# EXERCISE DETAILS:
Count up the lines below that include the string "accomplish" and report the number by itself.
[Opening RECORDED DATA section]
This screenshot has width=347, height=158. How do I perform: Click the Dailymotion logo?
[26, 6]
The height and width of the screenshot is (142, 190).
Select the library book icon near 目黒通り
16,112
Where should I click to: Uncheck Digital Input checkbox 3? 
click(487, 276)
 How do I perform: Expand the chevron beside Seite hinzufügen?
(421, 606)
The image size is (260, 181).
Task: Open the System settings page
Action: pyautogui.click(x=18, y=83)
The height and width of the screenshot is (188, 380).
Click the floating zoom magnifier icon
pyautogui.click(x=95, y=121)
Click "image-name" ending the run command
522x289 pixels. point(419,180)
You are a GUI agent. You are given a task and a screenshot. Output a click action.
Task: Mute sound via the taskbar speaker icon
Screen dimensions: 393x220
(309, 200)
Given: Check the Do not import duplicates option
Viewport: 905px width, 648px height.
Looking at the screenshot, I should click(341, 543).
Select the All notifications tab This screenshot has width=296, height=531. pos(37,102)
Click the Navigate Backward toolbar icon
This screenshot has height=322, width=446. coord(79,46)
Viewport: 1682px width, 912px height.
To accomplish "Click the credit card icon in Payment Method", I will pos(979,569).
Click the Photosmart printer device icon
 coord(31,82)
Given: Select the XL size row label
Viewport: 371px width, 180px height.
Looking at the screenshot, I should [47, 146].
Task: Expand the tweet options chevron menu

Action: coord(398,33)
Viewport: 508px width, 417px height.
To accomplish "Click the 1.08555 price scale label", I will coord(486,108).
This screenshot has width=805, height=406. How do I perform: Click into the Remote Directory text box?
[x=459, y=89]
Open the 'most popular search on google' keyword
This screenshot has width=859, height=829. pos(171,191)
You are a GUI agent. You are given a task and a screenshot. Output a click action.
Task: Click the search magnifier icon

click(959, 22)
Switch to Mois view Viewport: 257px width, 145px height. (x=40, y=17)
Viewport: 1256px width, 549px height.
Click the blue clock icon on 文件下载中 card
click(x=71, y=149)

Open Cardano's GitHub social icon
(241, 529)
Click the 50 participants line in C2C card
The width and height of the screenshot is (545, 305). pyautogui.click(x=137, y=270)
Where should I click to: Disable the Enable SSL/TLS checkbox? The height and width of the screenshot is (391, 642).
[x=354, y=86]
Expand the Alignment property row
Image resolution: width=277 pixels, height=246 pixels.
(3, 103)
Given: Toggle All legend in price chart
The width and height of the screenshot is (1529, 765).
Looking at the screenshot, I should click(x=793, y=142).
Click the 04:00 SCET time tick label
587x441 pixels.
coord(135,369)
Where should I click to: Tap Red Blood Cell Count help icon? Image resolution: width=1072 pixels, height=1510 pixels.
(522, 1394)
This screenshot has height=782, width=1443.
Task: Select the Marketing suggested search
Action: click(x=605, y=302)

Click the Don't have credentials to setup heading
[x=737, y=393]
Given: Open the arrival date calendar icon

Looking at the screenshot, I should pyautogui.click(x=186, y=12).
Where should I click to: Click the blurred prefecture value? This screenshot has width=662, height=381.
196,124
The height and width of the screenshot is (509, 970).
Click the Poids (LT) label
[Closing RECORDED DATA section]
# RESPONSE AREA:
2